O engenheiro punk da Apple quer revolucionar as residências

Tony Fadell, um dos criadores do iPod e ex-vice-presidente da Apple, apresenta um controle de temperatura para residências tão elegante quanto um iPhone

São Paulo — Que graça pode haver num simples controlador de temperatura para residências? Tony Fadell, ex-vice-presidente da Apple e um dos criadores do iPod, brinca com o caráter singelo do seu mais novo produto. No blog da Nest, empresa que fundou no ano passado, ele conta que as pessoas acham esquisito quando ele diz que sua empresa faz termostatos. Não parece algo condizente com alguém que inventou o iPod

Fadell argumenta que milhões de residências com ar-condicionado e sistemas de aquecimento possuem controles de temperatura que não são nem eficientes nem práticos. Muitas pessoas ficam mexendo no dispositivo com frequência para corrigir uma temperatura alta ou baixa demais. E há muito desperdício de energia, já que o sistema frequentemente permanece ligado mesmo quando não há ninguém na casa.

Ele diz que 10 milhões de termostatos são vendidos nos Estados Unidos a cada ano. Logo, há uma oportunidade aí. A resposta de Fadell e sua equipe é um dispositivo que aprende os hábitos do usuário. Numa interface de comando muito simples, no estilo de Steve Jobs, a pessoa indica a temperatura máxima e a mínima que deseja – de dia, à noite e quanto está ausente. O aparelho se encarrega do resto e sinaliza quando está economizando energia.

O termostato trabalha conectado à internet via Wi-Fi. É possível ajustá-lo à distância usando um smartphone, tablet ou computador também conectado à internet. O produto está em fase de pré-vendas. Vai custar 250 dólares. Seu aspecto circular, com um único botão giratório lembra a “click wheel”, a rodinha de controle dos primeiros iPod, o que não é surpresa, é claro.

O engenheiro punk

O engenheiro de origem libanesa Tony Fadell bateu à porta da Apple, em 2001, com um projeto nas mãos: ele queria fazer um player de música portátil.
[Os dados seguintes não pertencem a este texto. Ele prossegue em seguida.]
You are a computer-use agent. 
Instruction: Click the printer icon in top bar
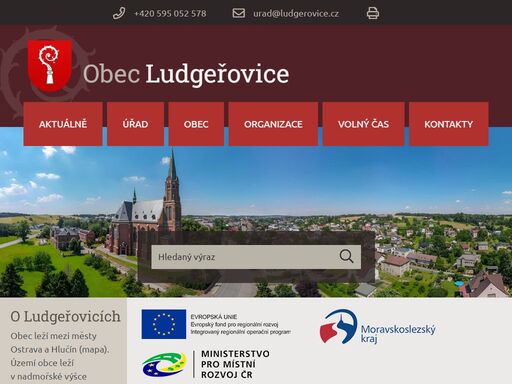[373, 13]
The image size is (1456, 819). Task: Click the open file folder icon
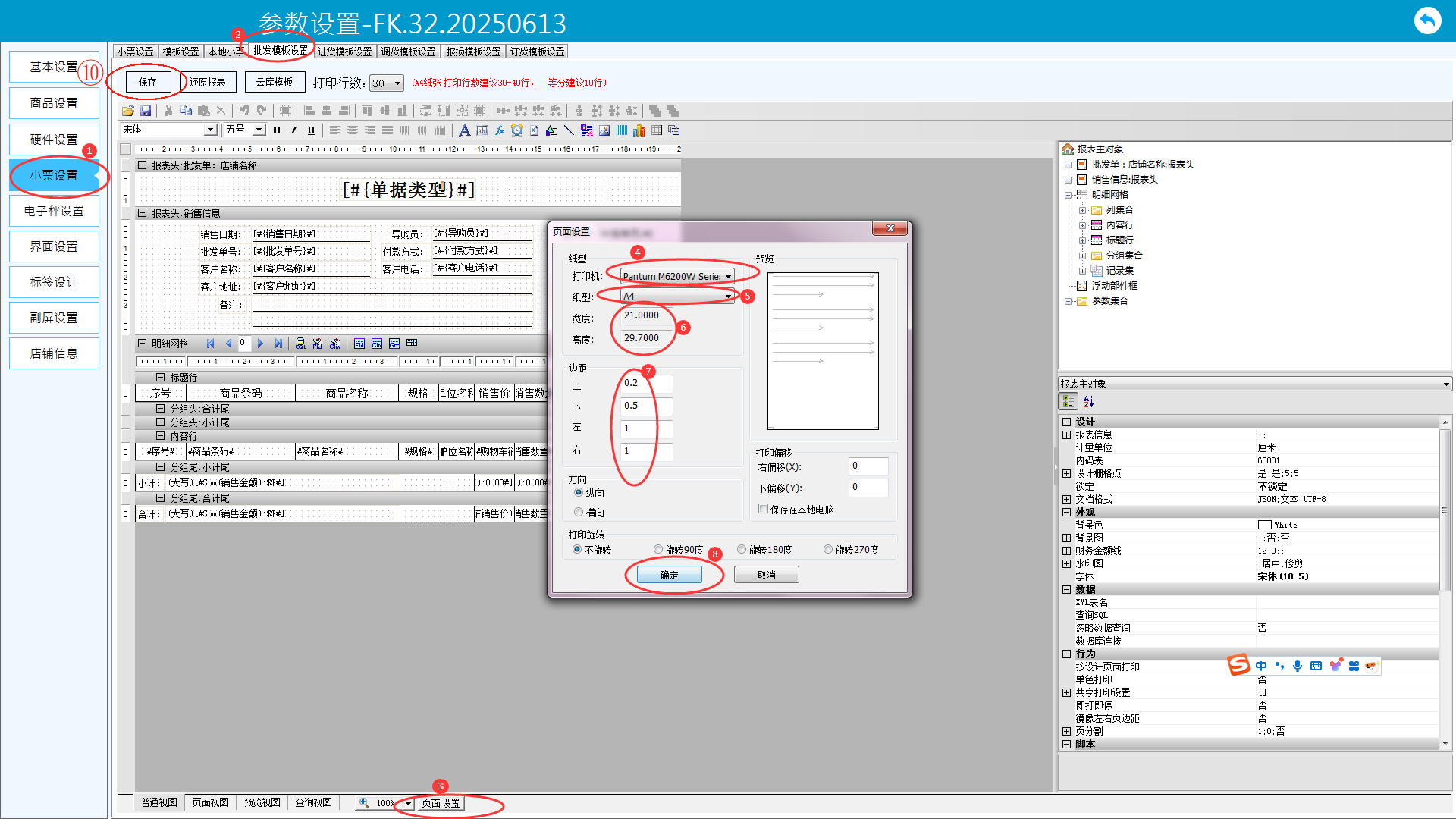pyautogui.click(x=127, y=111)
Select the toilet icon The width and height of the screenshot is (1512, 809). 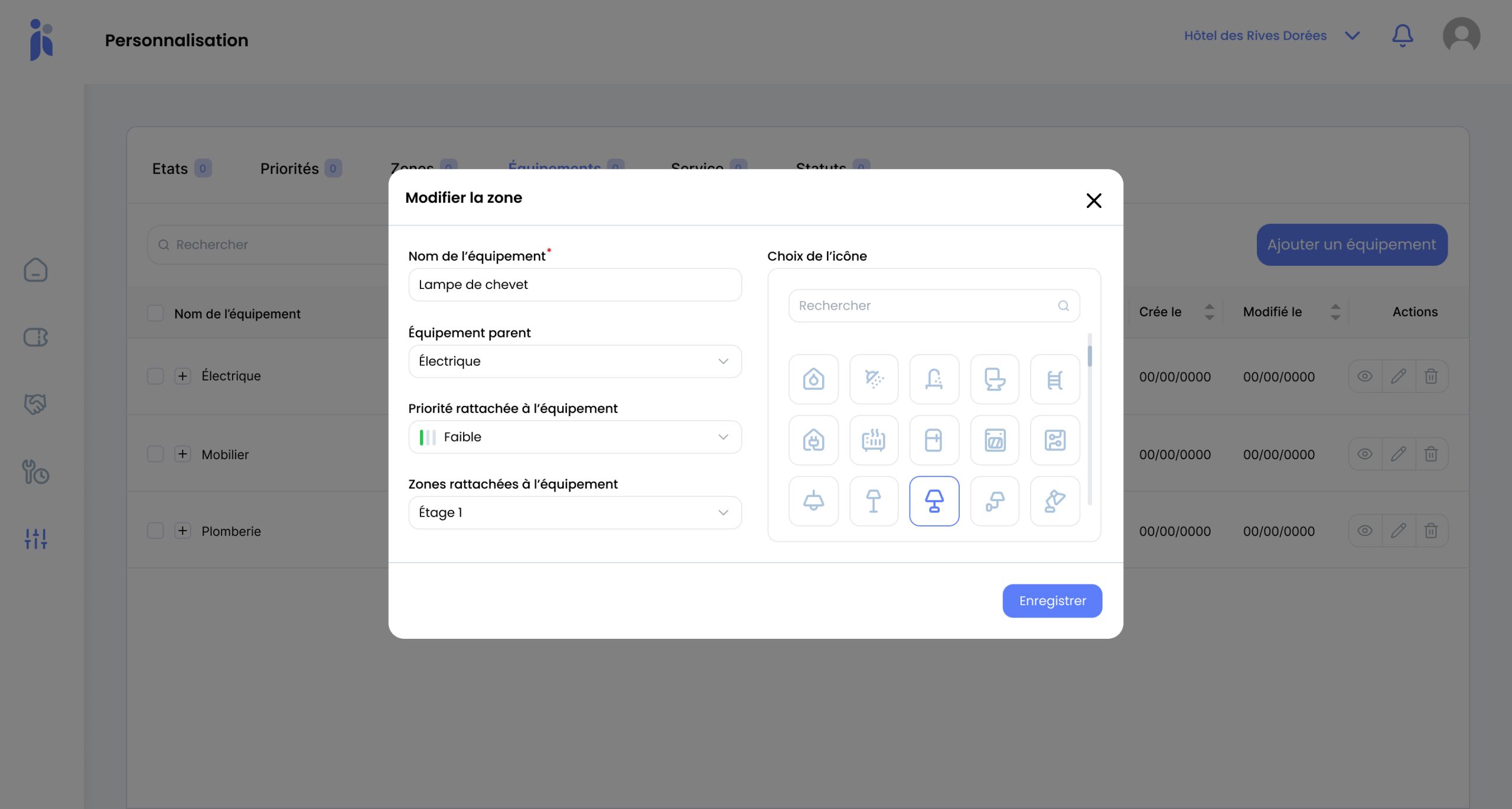(994, 379)
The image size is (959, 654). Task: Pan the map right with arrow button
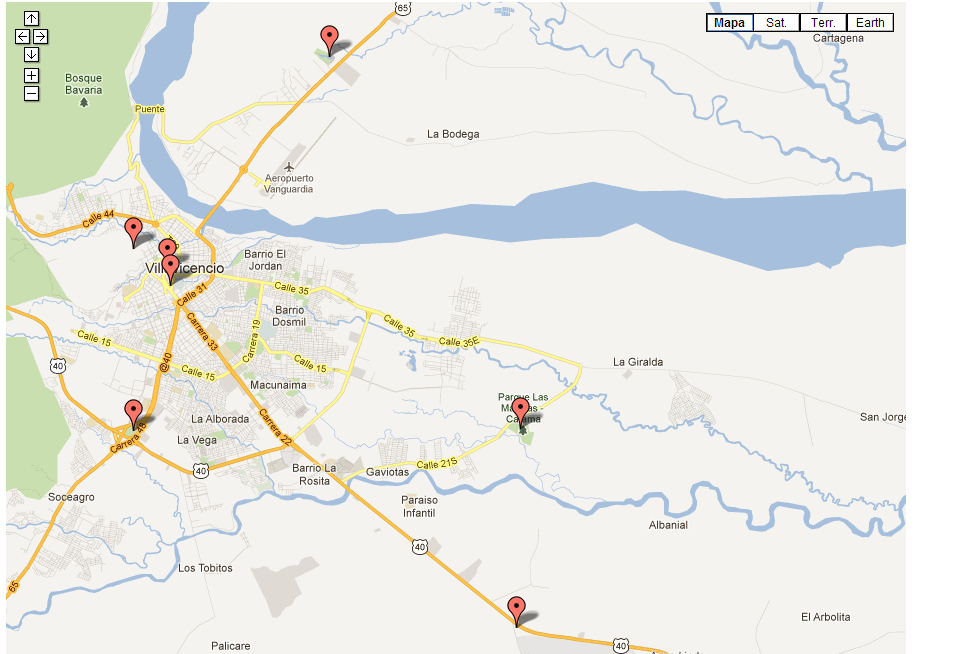pos(40,36)
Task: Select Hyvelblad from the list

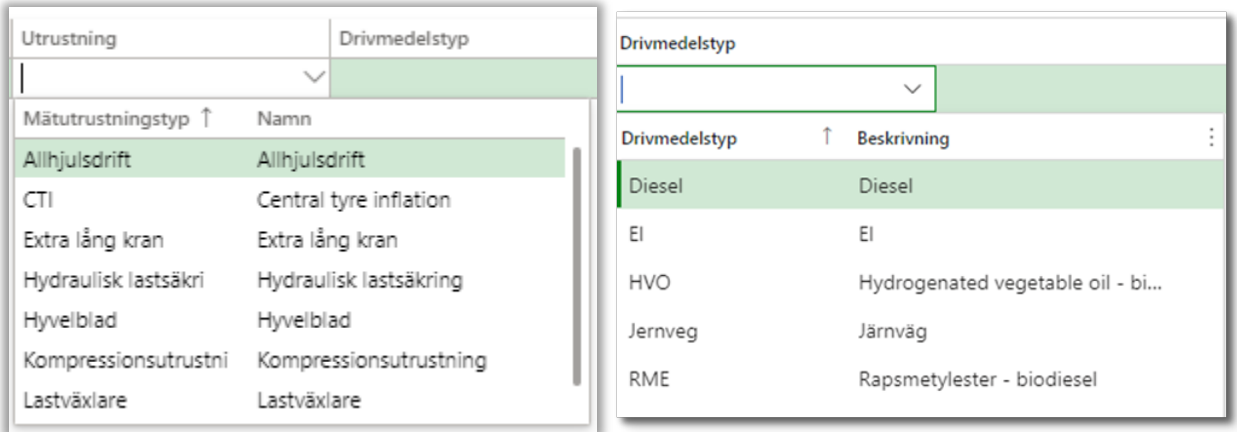Action: 70,321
Fadell já tinha montado uma empresa para isso, a Fuse, mas tinha encontrado problemas para obter financiamento. Decidiu, então, oferecer o projeto a outra companhia.


Ele não podia ter chegado a Cupertino num momento mais propício. A turma da maçã estava iniciando o desenvolvimento do iPod. Fadell foi contratado para traçar a estratégia para o novo produto, montar e liderar a equipe de 30 pessoas encarregada de desenvolvê-lo. Em 2004, ele se tornou vice-presidente de engenharia da Apple. Em 2006, substituiu Jon Rubinstein no posto de vice-presidente sênior da divisão iPod.

Walter Isaacson, biógrafo de Steve Jobs, descreve Fadell como “o engenheiro punk”. Quando jovem, Fadell, de fato, tinha cabelo oxigenado, que lhe dava uma aparência um tanto punk. Mas o apelido também tinha relação com a atitude de Fadell, ilustrada por um episódio narrado por Isaacson.

Animado pelos bons resultados conseguidos com os processadores da Intel no Mac, Steve Jobs havia decidido adotá-los também no iPad. Quando comunicou a decisão a Fadell, o engenheiro jogou o crachá da empresa sobre a mesa, ameaçando demitir-se, enquanto berrava: “Errado! Errado! Errado!”.

Fadell achava que a adoção do chip Atom, da Intel, tornaria o iPad sedento de energia, drenando rapidamente a carga da bateria. Ele acabou convencendo Jobs, que teria dito: “Eu ouço você. Não vou contrariar meus melhores homens.” E o iPad acabou saindo com o mesmo processador do iPhone.

Conselheiro de Jobs

Em 2008, Fadell era apontado como o segundo candidato mais provável para assumir o posto de CEO da Apple caso Jobs se afastasse (o primeiro era Tim Cook). Ele acabou saindo da empresa em 2008, mas continuou com o posto de conselheiro de Jobs até março de 2010, o que também dá uma ideia de quanto o fundador da empresa valorizava suas opiniões. O engenheiro punk permaneceu longe dos holofotes desde então. Só emergiu nesta semana para divulgar a Nest e seu controlador de temperatura inteligente.